(Beginning of Input material)
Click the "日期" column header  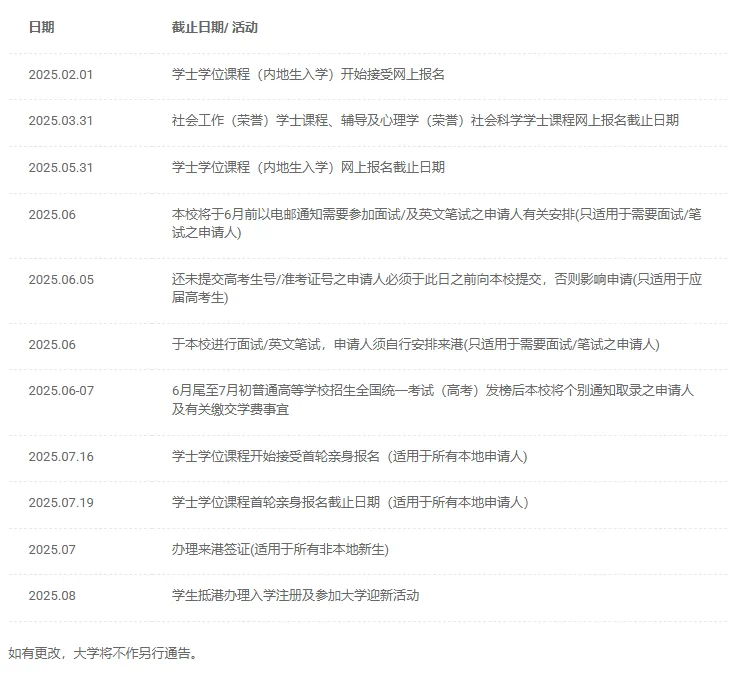point(41,27)
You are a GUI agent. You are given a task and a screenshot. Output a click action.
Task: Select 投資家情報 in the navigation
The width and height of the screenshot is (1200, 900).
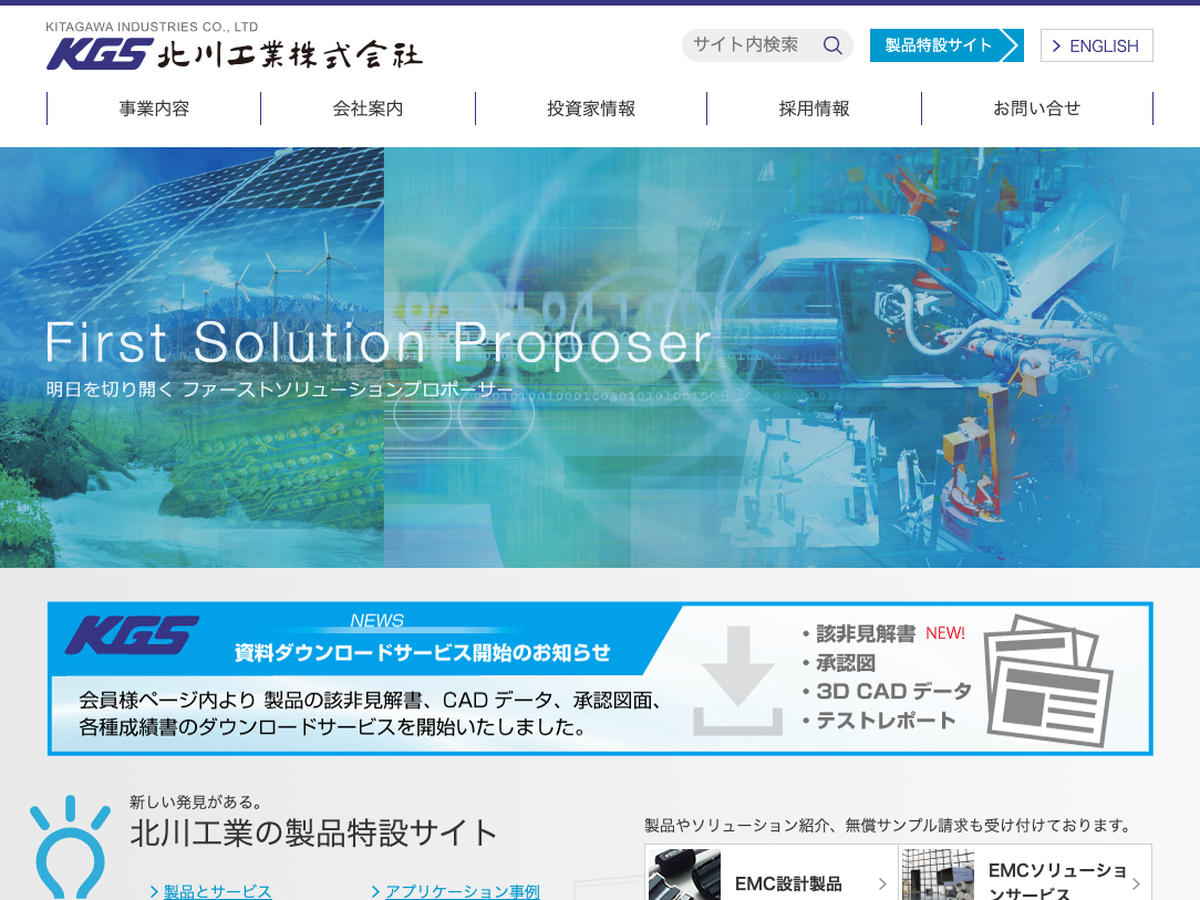click(x=591, y=109)
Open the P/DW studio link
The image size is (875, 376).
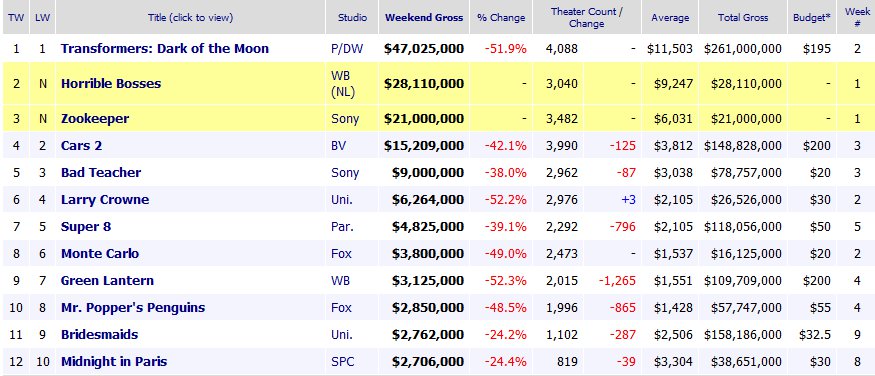coord(347,49)
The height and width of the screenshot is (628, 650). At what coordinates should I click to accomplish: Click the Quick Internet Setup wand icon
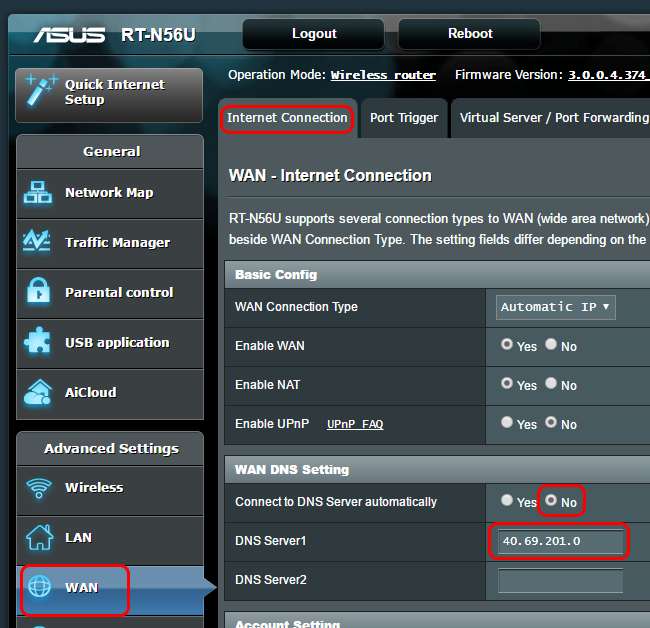(41, 90)
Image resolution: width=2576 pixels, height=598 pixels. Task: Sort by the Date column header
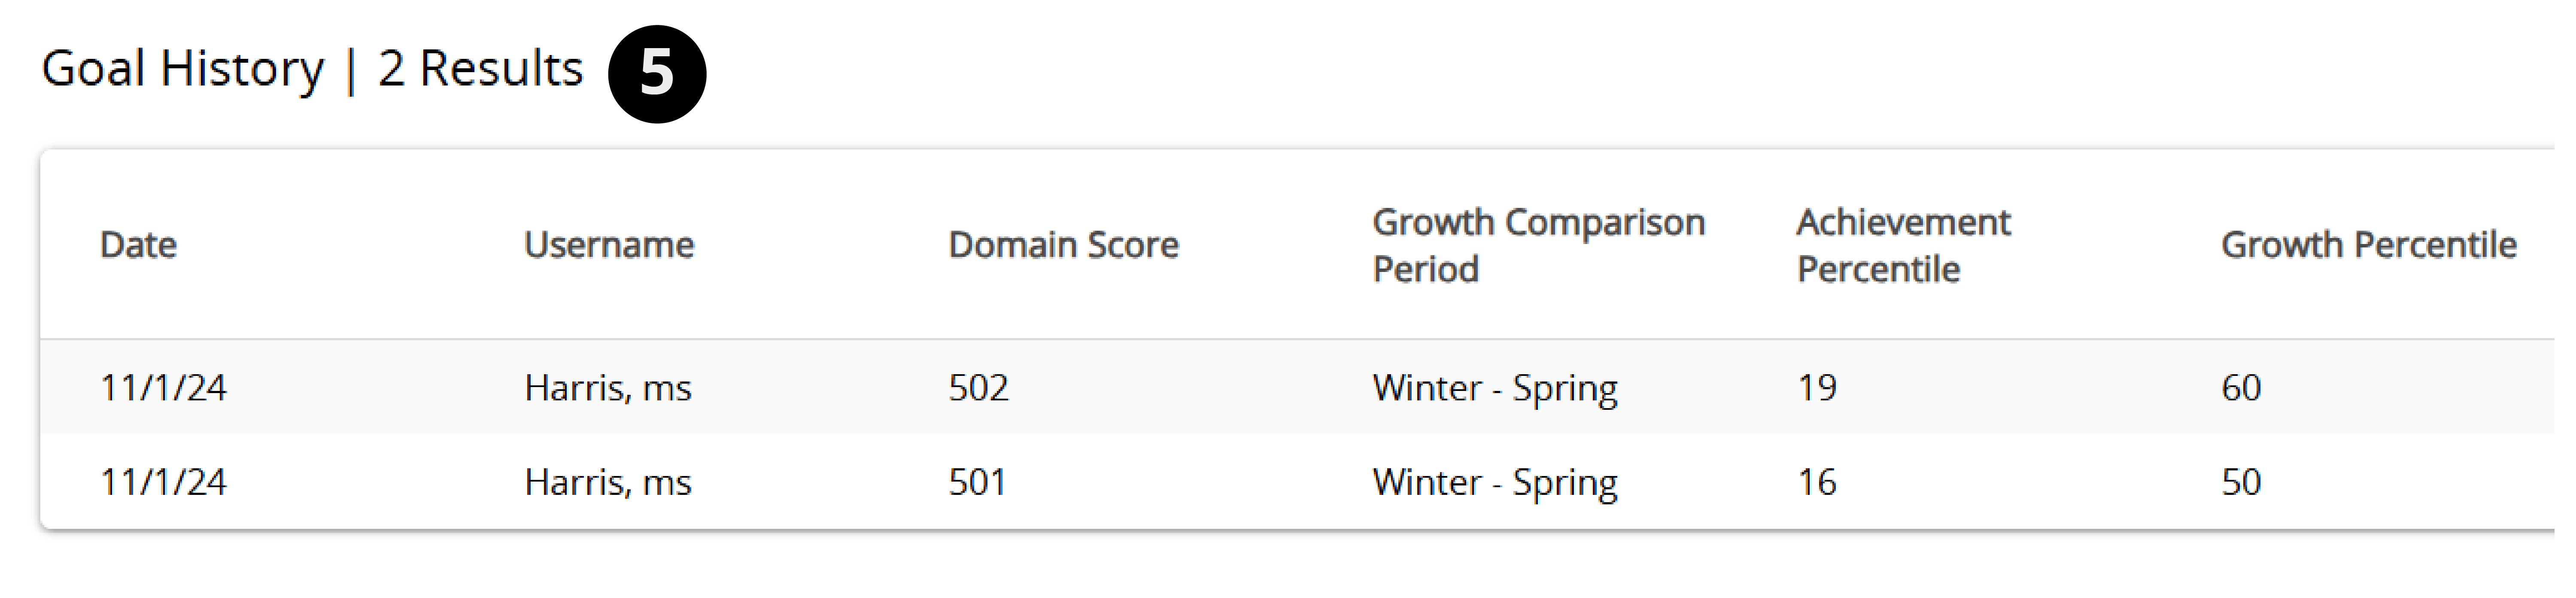coord(138,245)
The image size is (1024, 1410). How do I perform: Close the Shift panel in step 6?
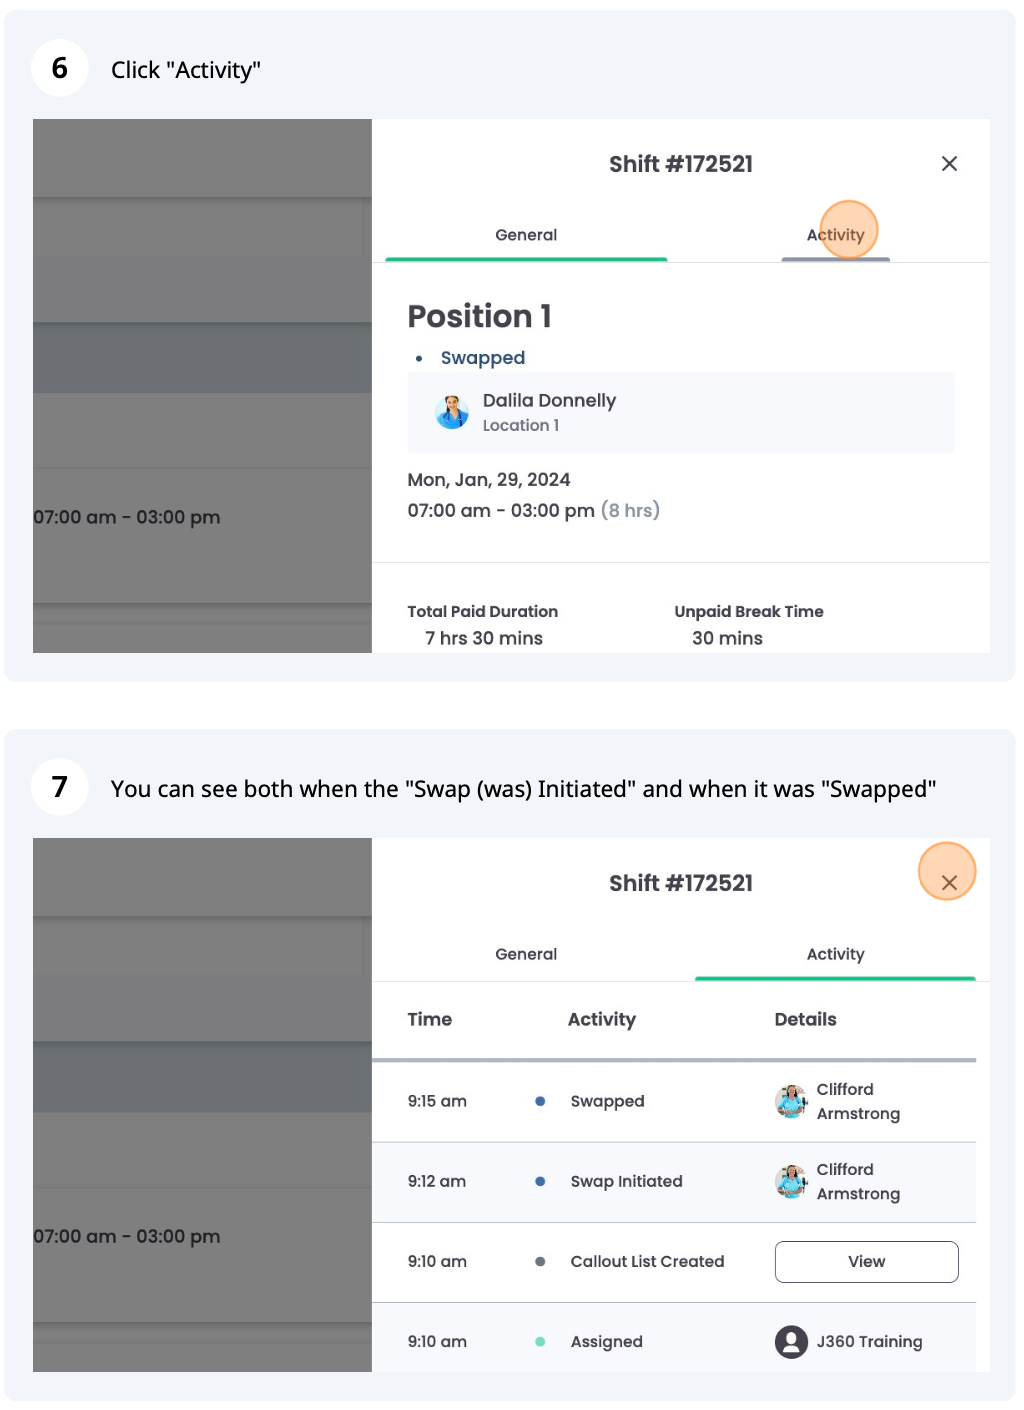949,164
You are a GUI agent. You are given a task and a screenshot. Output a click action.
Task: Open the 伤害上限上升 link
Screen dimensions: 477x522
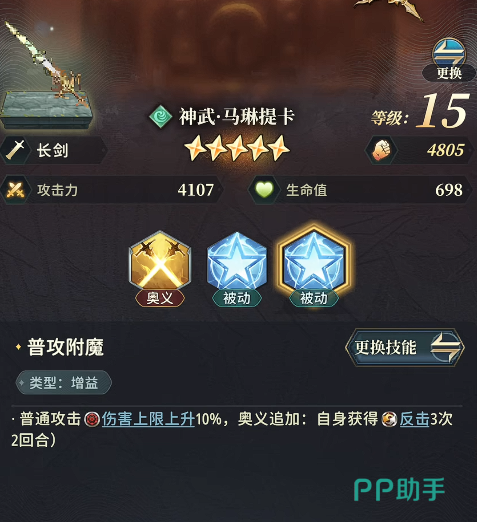click(x=148, y=419)
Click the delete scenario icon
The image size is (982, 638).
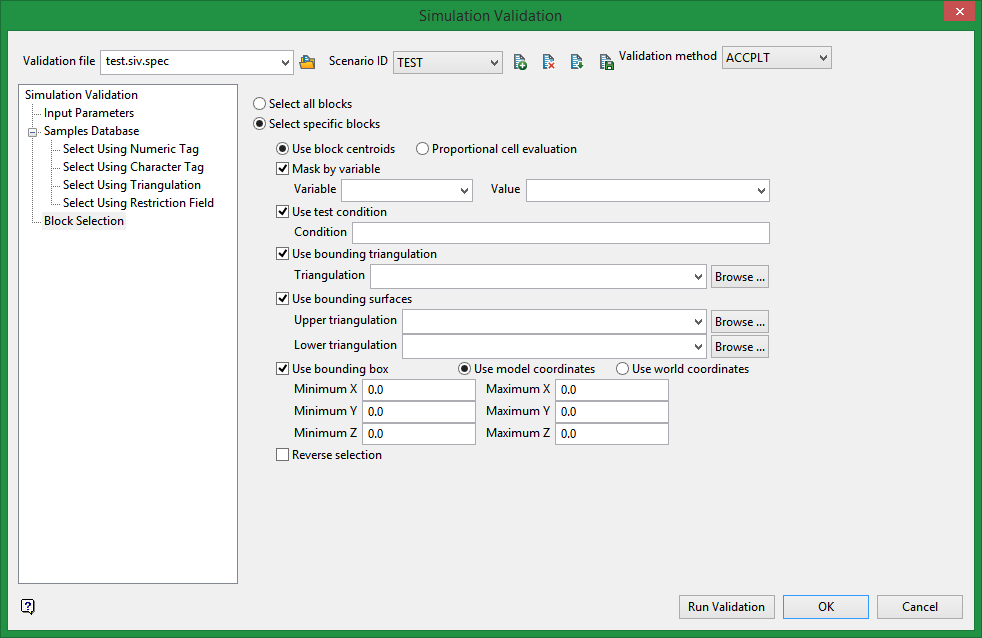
(End of Input material)
Task statement ▸ Beginning with the line that has "The height and", repeat each remaining line of the data above word for word, keeping pictures out.

Answer to this task ▸
The height and width of the screenshot is (628, 650). At what coordinates should I click to accomplish: Click the Quick Internet Setup wand icon
(41, 90)
Image resolution: width=2576 pixels, height=598 pixels. Task: Sort by the Date column header
coord(138,245)
The image size is (1024, 1410). How do I perform: Close the Shift panel in step 6?
949,164
You are a GUI agent. You are given a task and a screenshot. Output a click action.
Task: Open the 伤害上限上升 link
Screen dimensions: 477x522
click(x=148, y=419)
Click the delete scenario icon
The image size is (982, 638).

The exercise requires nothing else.